(To do)
The line with "The width and height of the screenshot is (257, 247)." marks where to begin; print it and all lines after it in the material below exactly, skipping pictures.

Top of Exercise data

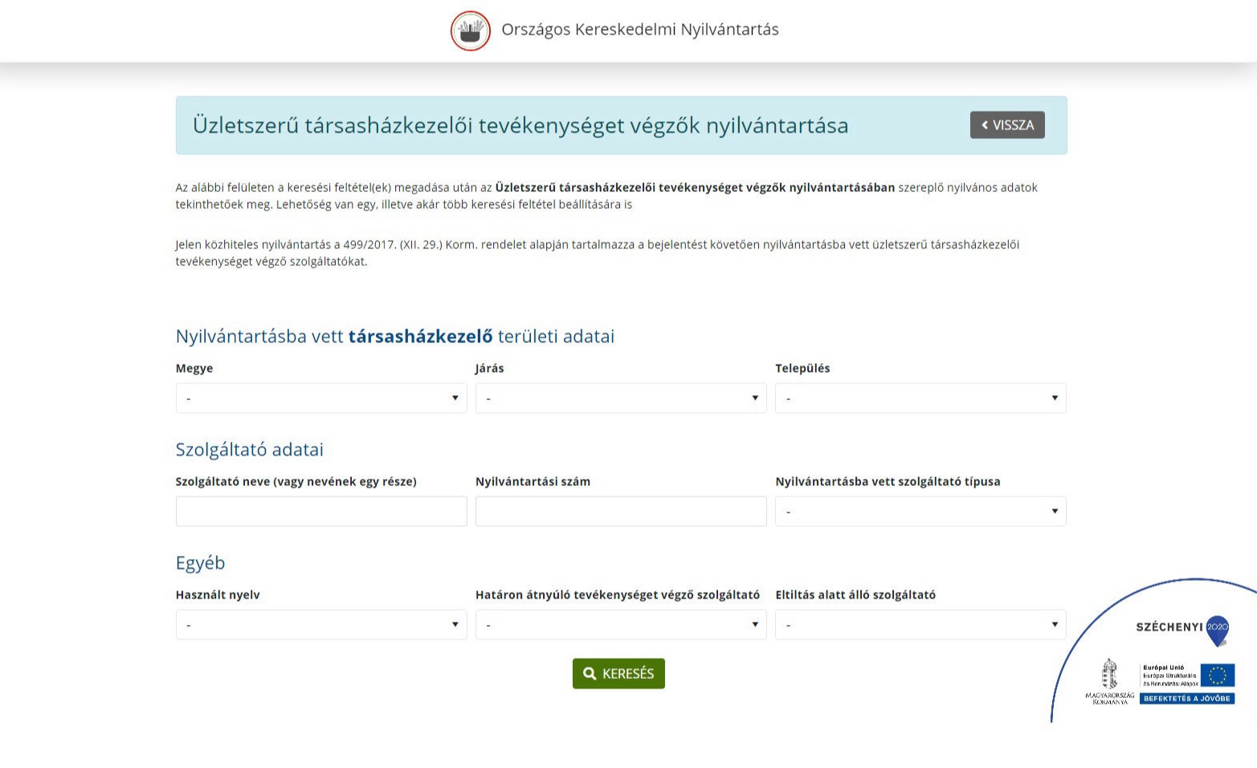Expand Eltiltás alatt álló szolgáltató dropdown
The height and width of the screenshot is (768, 1257).
[x=920, y=625]
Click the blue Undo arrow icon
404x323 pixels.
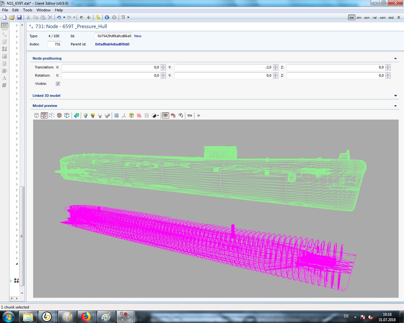(59, 17)
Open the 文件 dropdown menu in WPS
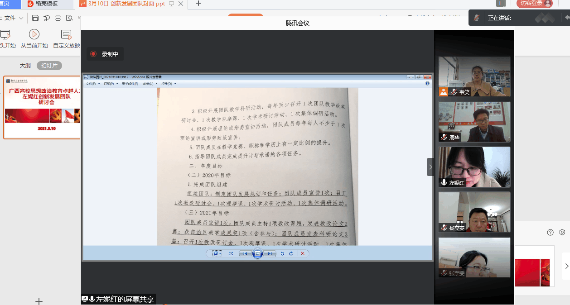The width and height of the screenshot is (570, 305). click(10, 18)
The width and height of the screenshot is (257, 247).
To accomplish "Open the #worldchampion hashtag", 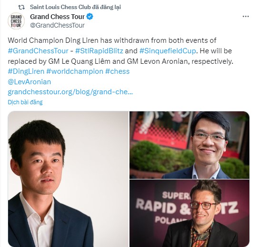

Bottom of Exercise data

(Exercise answer)
The width and height of the screenshot is (257, 247).
To accomplish "Open the #worldchampion hashtag", 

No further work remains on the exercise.